[Data entries]
= = = = = = =

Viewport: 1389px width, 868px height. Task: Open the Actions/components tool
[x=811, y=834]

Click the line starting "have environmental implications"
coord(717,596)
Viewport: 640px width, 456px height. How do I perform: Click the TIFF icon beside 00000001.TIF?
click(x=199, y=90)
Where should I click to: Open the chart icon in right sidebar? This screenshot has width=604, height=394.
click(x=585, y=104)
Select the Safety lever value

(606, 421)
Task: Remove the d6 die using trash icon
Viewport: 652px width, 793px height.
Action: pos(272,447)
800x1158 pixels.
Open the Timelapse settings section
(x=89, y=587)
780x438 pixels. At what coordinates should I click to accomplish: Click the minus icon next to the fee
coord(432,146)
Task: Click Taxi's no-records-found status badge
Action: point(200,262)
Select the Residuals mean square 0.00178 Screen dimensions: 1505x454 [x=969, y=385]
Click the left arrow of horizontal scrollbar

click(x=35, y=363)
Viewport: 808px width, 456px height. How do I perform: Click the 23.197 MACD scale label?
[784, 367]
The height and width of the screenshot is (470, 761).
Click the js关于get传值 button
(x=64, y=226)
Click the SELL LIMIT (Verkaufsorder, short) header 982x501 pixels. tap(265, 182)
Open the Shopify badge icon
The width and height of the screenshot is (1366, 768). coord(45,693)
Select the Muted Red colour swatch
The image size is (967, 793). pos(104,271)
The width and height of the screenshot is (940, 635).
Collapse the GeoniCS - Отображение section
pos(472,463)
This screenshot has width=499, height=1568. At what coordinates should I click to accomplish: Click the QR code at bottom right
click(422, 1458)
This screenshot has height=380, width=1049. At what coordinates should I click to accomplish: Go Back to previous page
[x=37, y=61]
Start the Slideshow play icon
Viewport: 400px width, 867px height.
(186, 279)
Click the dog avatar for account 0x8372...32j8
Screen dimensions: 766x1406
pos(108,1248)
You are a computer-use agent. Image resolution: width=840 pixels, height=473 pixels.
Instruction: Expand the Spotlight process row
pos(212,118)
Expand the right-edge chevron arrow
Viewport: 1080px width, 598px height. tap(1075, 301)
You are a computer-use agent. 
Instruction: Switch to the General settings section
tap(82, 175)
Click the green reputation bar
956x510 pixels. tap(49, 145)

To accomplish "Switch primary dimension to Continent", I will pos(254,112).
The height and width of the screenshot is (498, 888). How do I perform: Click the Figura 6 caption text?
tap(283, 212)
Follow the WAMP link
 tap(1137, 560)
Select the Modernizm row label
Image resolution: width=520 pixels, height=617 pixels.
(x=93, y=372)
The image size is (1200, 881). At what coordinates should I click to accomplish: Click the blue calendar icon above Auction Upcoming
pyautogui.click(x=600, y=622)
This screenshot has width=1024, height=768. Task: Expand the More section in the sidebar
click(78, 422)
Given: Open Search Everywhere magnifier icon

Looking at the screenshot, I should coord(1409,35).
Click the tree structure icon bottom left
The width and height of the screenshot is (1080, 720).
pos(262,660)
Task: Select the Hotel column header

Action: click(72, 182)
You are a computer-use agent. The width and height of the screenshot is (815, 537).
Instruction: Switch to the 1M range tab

= = = = = = =

Task prompt: The records above need to be written out once more, exactly.

Result of the exercise:
Viewport: 1389px width, 868px height. Task: Open the Actions/components tool
[x=811, y=834]

Click the line starting "have environmental implications"
coord(717,596)
Viewport: 640px width, 456px height. How do I perform: Click the TIFF icon beside 00000001.TIF?
click(x=199, y=90)
Where should I click to: Open the chart icon in right sidebar? This screenshot has width=604, height=394.
click(x=585, y=104)
Select the Safety lever value

(606, 421)
Task: Remove the d6 die using trash icon
Viewport: 652px width, 793px height.
Action: pos(272,447)
800x1158 pixels.
Open the Timelapse settings section
(x=89, y=587)
780x438 pixels. At what coordinates should I click to accomplish: Click the minus icon next to the fee
coord(432,146)
Task: Click Taxi's no-records-found status badge
Action: point(200,262)
Select the Residuals mean square 0.00178 Screen dimensions: 1505x454 [x=969, y=385]
Click the left arrow of horizontal scrollbar

click(x=35, y=363)
Viewport: 808px width, 456px height. How do I perform: Click the 23.197 MACD scale label?
[784, 367]
The height and width of the screenshot is (470, 761).
Click the js关于get传值 button
(x=64, y=226)
Click the SELL LIMIT (Verkaufsorder, short) header 982x501 pixels. tap(265, 182)
Open the Shopify badge icon
The width and height of the screenshot is (1366, 768). coord(45,693)
Select the Muted Red colour swatch
The image size is (967, 793). pos(104,271)
The width and height of the screenshot is (940, 635).
Collapse the GeoniCS - Отображение section
pos(472,463)
This screenshot has width=499, height=1568. At what coordinates should I click to accomplish: Click the QR code at bottom right
click(422, 1458)
This screenshot has height=380, width=1049. At what coordinates should I click to accomplish: Go Back to previous page
[x=37, y=61]
Start the Slideshow play icon
Viewport: 400px width, 867px height.
(186, 279)
Click the dog avatar for account 0x8372...32j8
Screen dimensions: 766x1406
pos(108,1248)
You are a computer-use agent. Image resolution: width=840 pixels, height=473 pixels.
Instruction: Expand the Spotlight process row
pos(212,118)
Expand the right-edge chevron arrow
Viewport: 1080px width, 598px height. tap(1075, 301)
You are a computer-use agent. 
Instruction: Switch to the General settings section
tap(82, 175)
Click the green reputation bar
956x510 pixels. tap(49, 145)

To accomplish "Switch primary dimension to Continent", I will pos(254,112).
The height and width of the screenshot is (498, 888). How do I perform: Click the Figura 6 caption text?
tap(283, 212)
Follow the WAMP link
 tap(1137, 560)
Select the Modernizm row label
Image resolution: width=520 pixels, height=617 pixels.
(x=93, y=372)
The image size is (1200, 881). At what coordinates should I click to accomplish: Click the blue calendar icon above Auction Upcoming
pyautogui.click(x=600, y=622)
This screenshot has width=1024, height=768. Task: Expand the More section in the sidebar
click(78, 422)
Given: Open Search Everywhere magnifier icon

Looking at the screenshot, I should coord(1409,35).
Click the tree structure icon bottom left
The width and height of the screenshot is (1080, 720).
pos(262,660)
Task: Select the Hotel column header

Action: click(72, 182)
You are a computer-use agent. The width and height of the screenshot is (815, 537).
Instruction: Switch to the 1M range tab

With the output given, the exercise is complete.